What to work on
Rewrite the lines from the one with "This screenshot has height=499, width=746." to the one with "Viewport: 985px width, 521px", swapping "boot entry" for "startup entry" and changing nothing else. Leave out the pictures.

Given records
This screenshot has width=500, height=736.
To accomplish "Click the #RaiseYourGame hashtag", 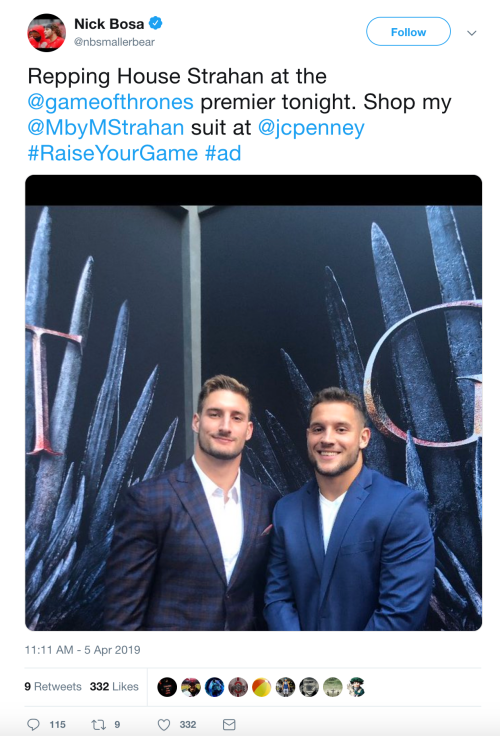I will coord(113,153).
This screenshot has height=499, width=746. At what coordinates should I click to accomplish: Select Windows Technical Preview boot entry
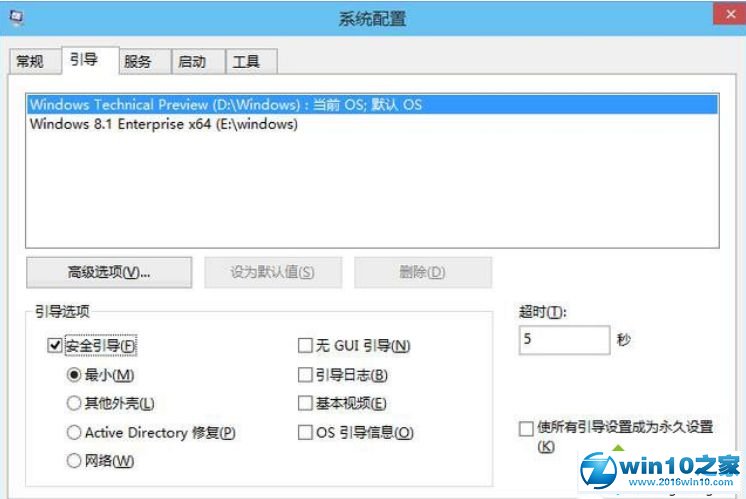tap(226, 104)
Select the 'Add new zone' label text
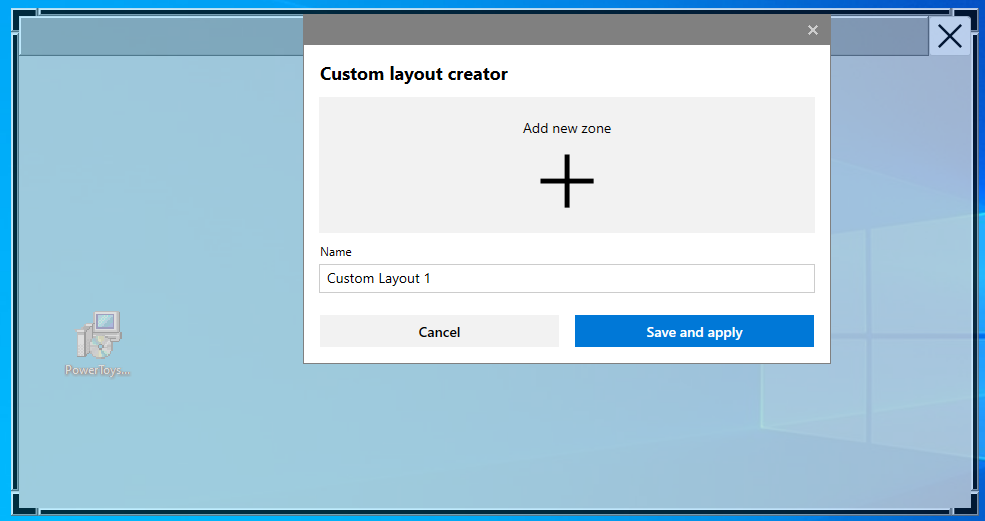Viewport: 985px width, 521px height. click(567, 128)
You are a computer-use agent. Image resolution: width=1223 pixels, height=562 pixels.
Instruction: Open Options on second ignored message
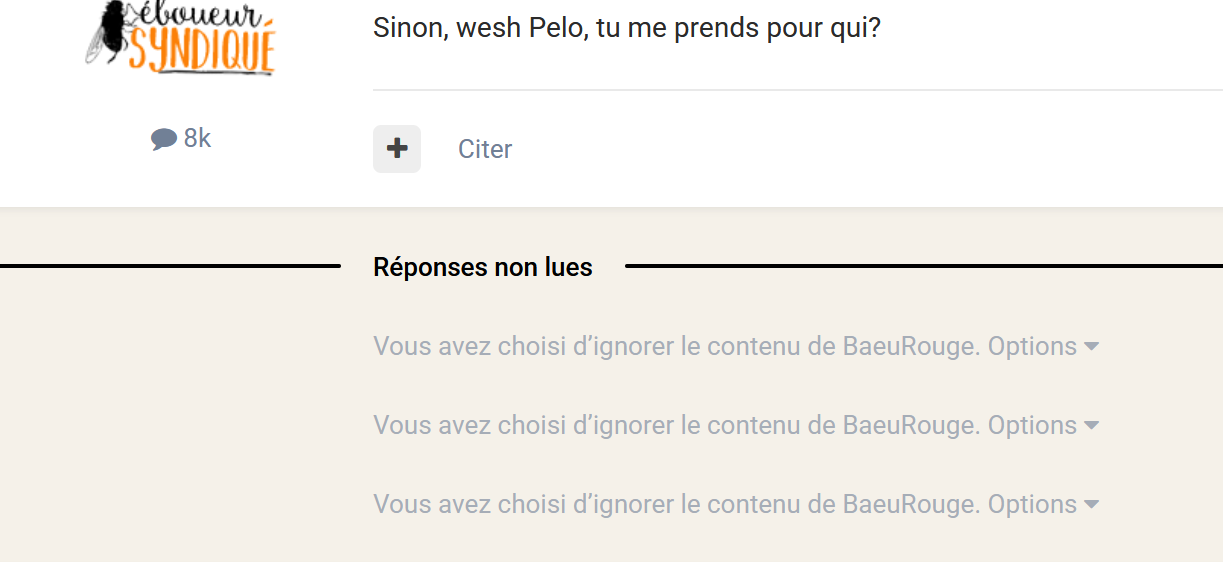click(x=1032, y=425)
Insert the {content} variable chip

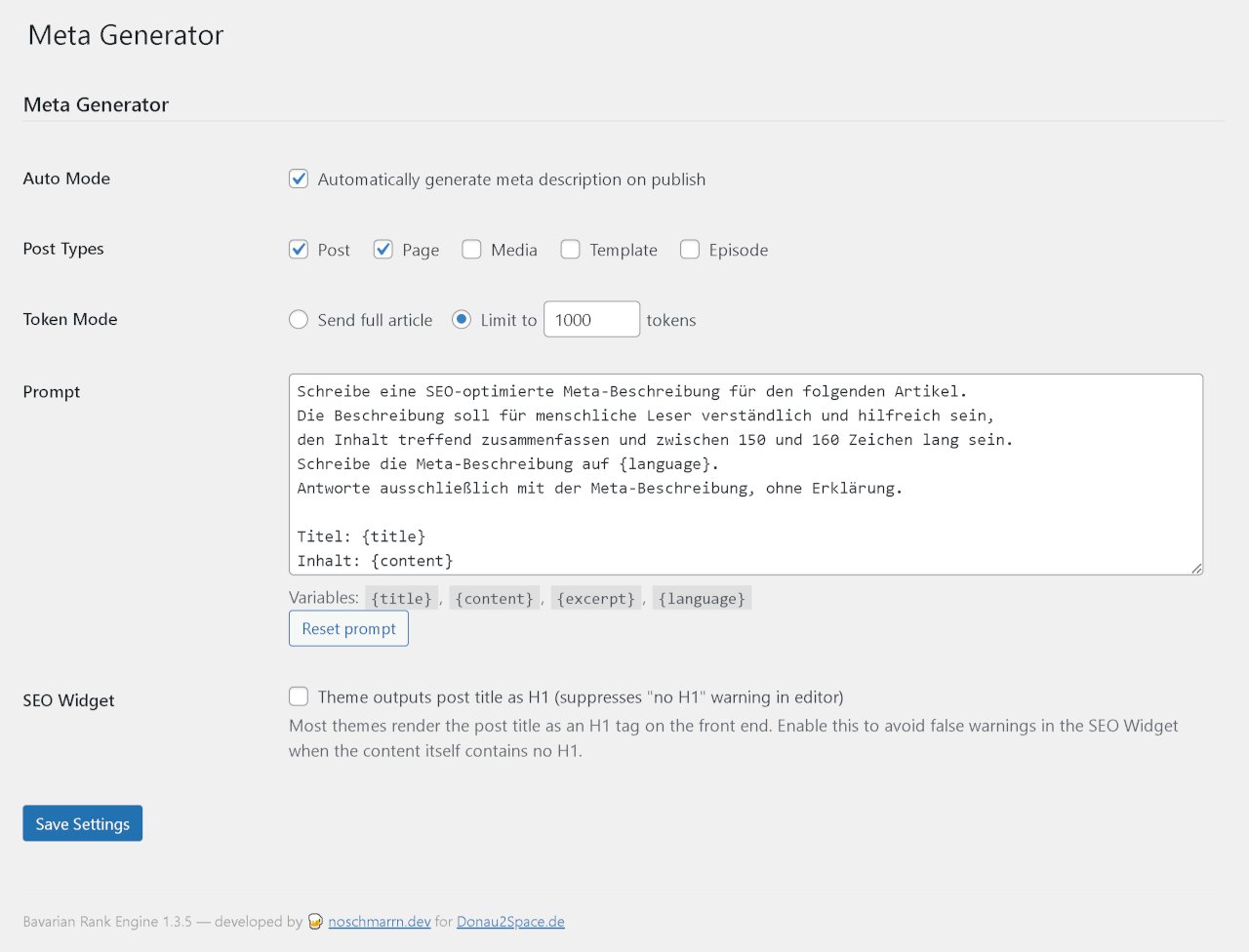[494, 598]
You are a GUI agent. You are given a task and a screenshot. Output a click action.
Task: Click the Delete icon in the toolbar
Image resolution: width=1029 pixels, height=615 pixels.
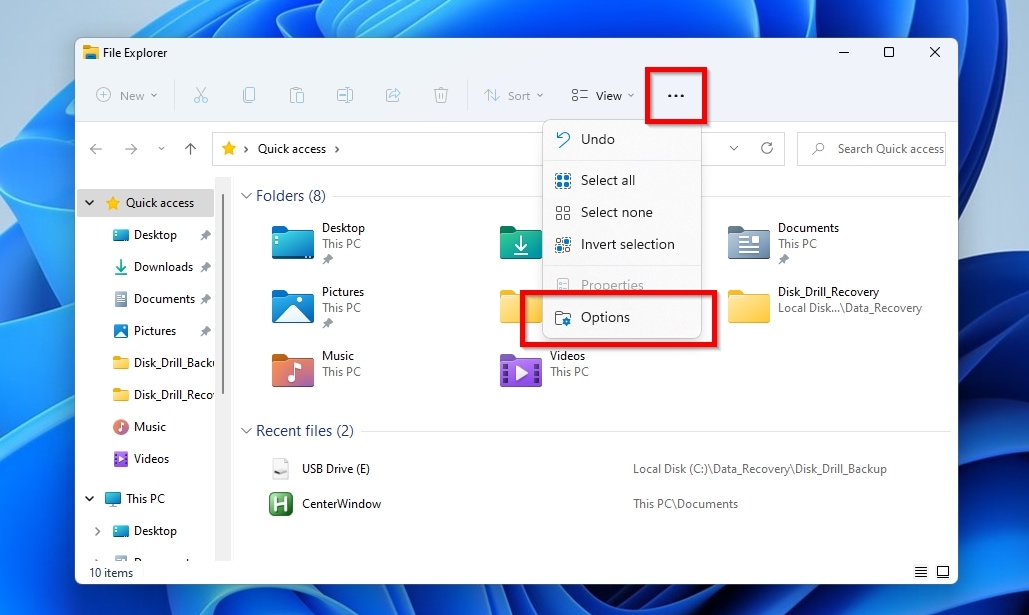[x=441, y=95]
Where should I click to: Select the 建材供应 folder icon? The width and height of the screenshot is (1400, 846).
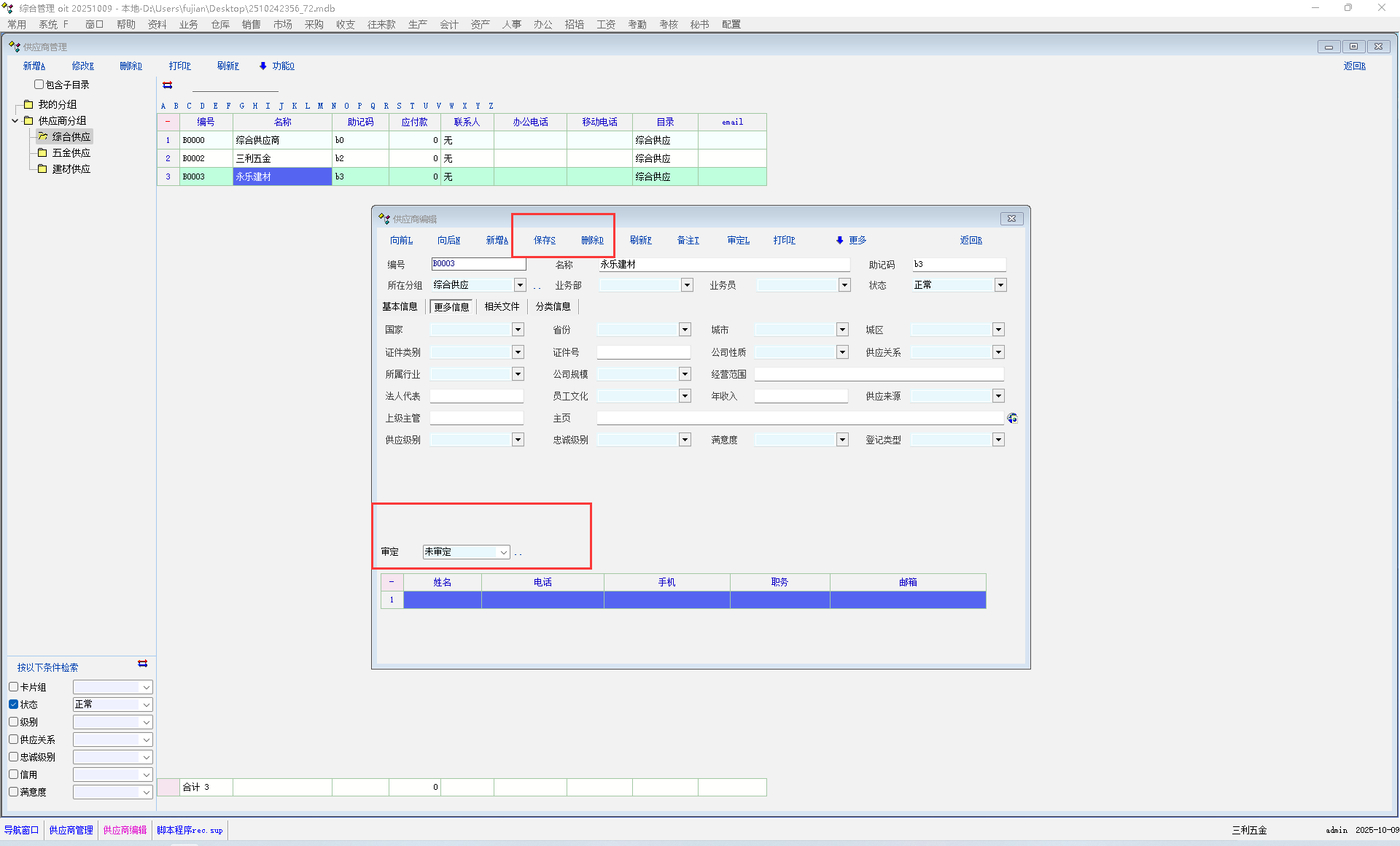pyautogui.click(x=42, y=168)
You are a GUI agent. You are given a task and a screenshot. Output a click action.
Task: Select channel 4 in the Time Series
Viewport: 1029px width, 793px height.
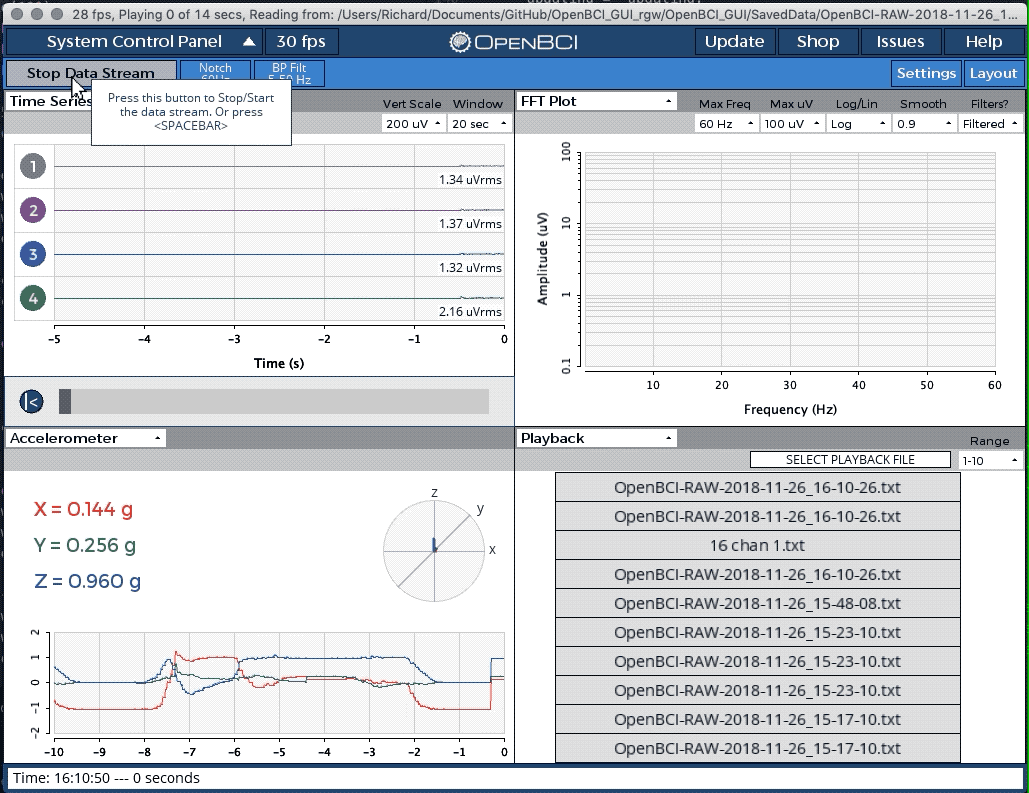pyautogui.click(x=33, y=298)
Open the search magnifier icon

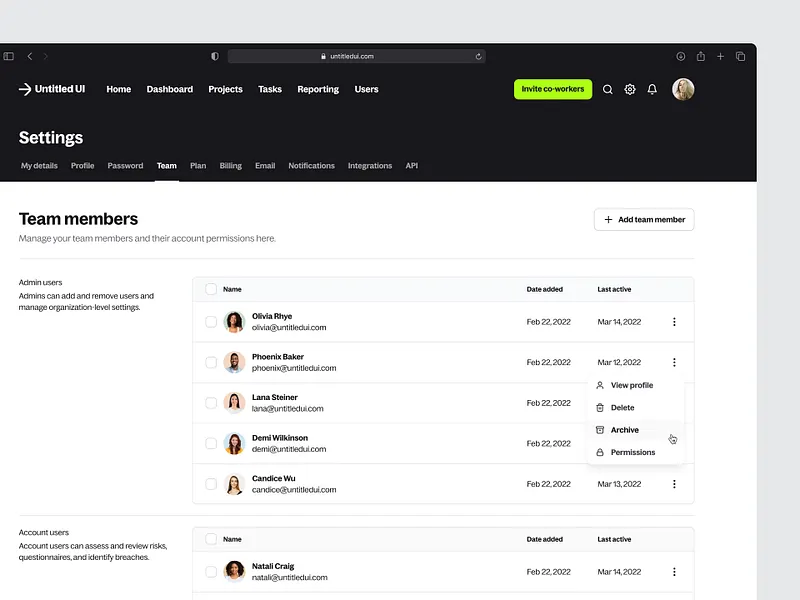607,89
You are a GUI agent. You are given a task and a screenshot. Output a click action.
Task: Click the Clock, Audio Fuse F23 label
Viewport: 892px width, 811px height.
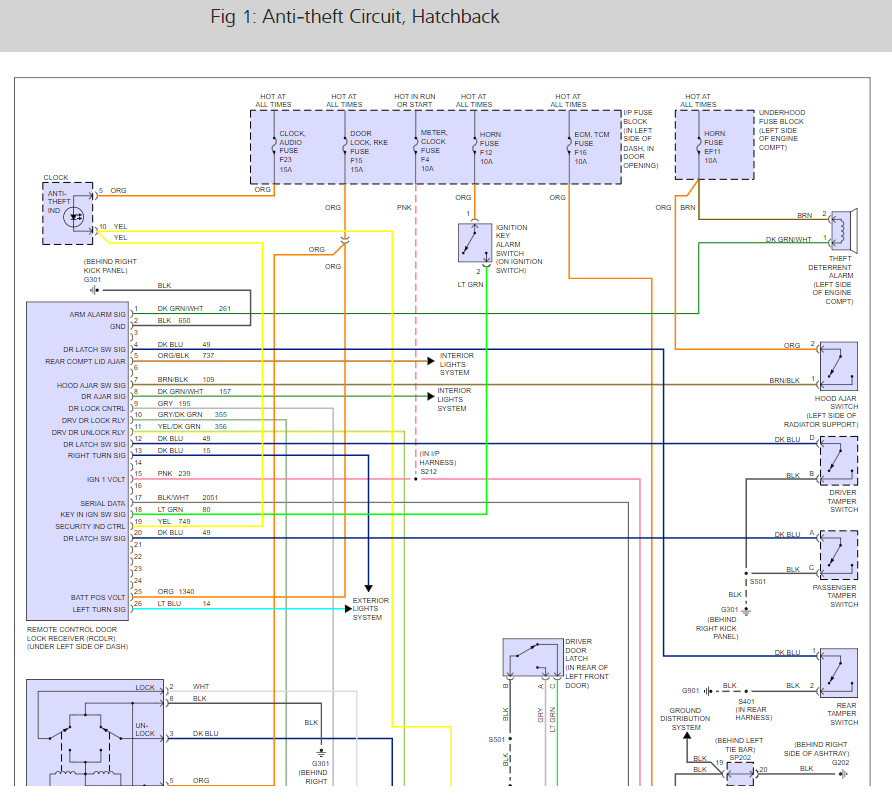click(x=291, y=151)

Final result
This screenshot has height=499, width=746. At what coordinates should I click to accomplish: Select Windows Technical Preview startup entry
tap(226, 104)
Select the 'Add new zone' label text
Viewport: 985px width, 521px height. click(567, 128)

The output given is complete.